“…before we begin to understand other cultures, we must first understand how our own culture influences our thinking and behaviors” (Ferrado). As I made my way through the assigned readings from the previous weeks, I encountered this point made by Ferrado and proceeded to carry it in the back of my head during my time spent at Lucy Choi London these last two weeks. My interpretation of what Ferrado is trying to say is that in order to appreciate other cultures in thrive in a world that is not native to your own it is imperative to first have a firm understanding and appreciation of your own. I have never given so much thought about myself as an American and what exactly that means to me until this trip.
For instance, one of my biggest challenges at work this week has been creating Training Manuals for my designer’s AW13 line. I was given the freedom to come up with a short little blurb about each shoe in order to make it more appealing to customers. Typically, I would consider myself a creative person, but this task has proved a bit challenging for me. The first obstacle I have had with this project is the fact that each shoe style is named after a borough in London.

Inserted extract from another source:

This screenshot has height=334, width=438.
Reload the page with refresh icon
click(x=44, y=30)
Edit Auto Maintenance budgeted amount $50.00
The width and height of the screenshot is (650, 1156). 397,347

I am not even an expert on London, so how can I creatively describe a shoe related to something so foreign to me. The second obstacle I have faced is that every time I finish a descriptive paragraph about a particular style my designer’s assistant reads through to make it sound “more British.” I am perfectly equipped to handle and respect constructive criticism, but it has been a bit difficult for me accepting that I might now be producing work that is up to par with British standards.

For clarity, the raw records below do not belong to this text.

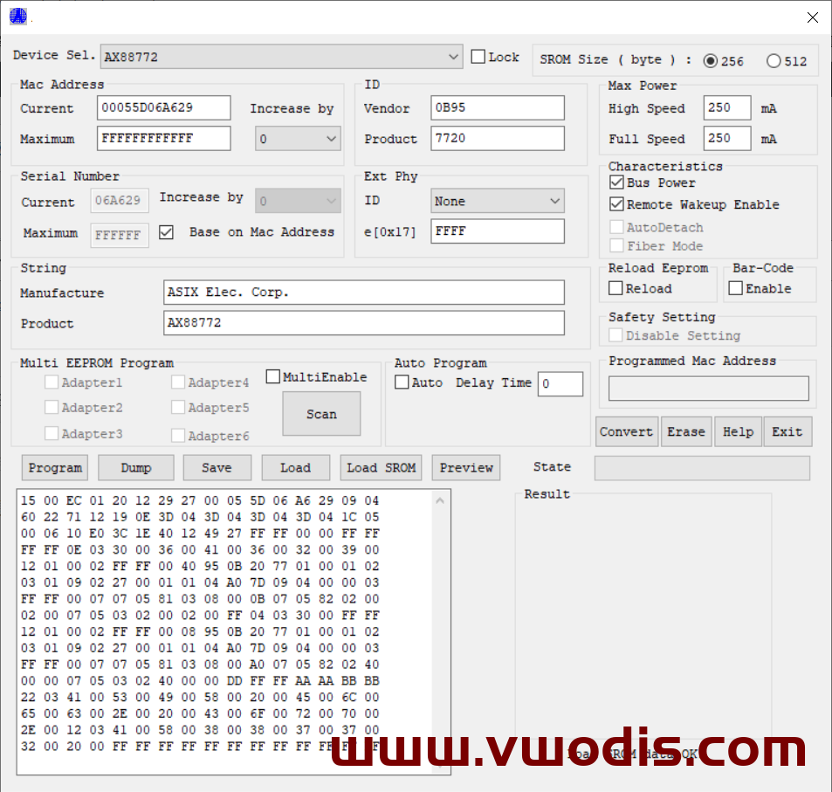Viewport: 832px width, 792px height.
Task: Enable the Lock checkbox
Action: (478, 57)
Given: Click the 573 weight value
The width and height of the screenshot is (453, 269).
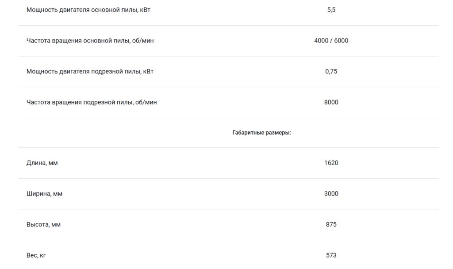Looking at the screenshot, I should click(331, 255).
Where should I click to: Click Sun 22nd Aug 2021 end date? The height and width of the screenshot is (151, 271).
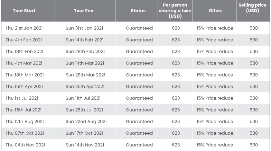(x=86, y=121)
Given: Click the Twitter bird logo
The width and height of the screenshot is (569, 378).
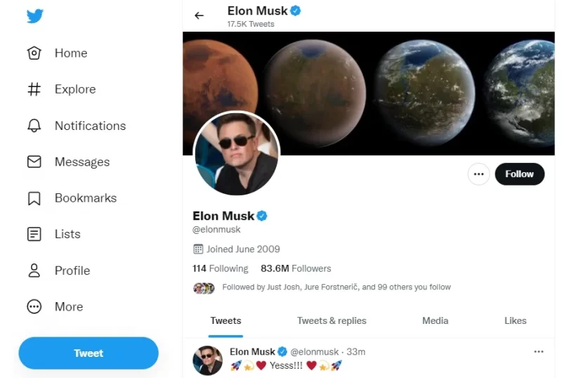Looking at the screenshot, I should pyautogui.click(x=35, y=15).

I am not one to back away from a challenge, nor do I give up easily. I am confident in myself as an American, and I am open to learning the “British” ways both in the business world and in everyday life. After all, that’s why I chose to study in London, right? In an attempt to not let this setback overshadow all of the exciting progress I have made at work, I will admit that I am learning so much from my designer and how she conducts business. She has been fantastic to work with and I certainly admire the hard-working businesswoman she is. Living, working, and learning in London has certainly been an eye-opening experience thus far. During a time where I am making such a conscious attempt to assimilate into the British lifestyle, I have yet to forget my American roots. Ironically, HAPPY 4TH OF JULY AMERICA.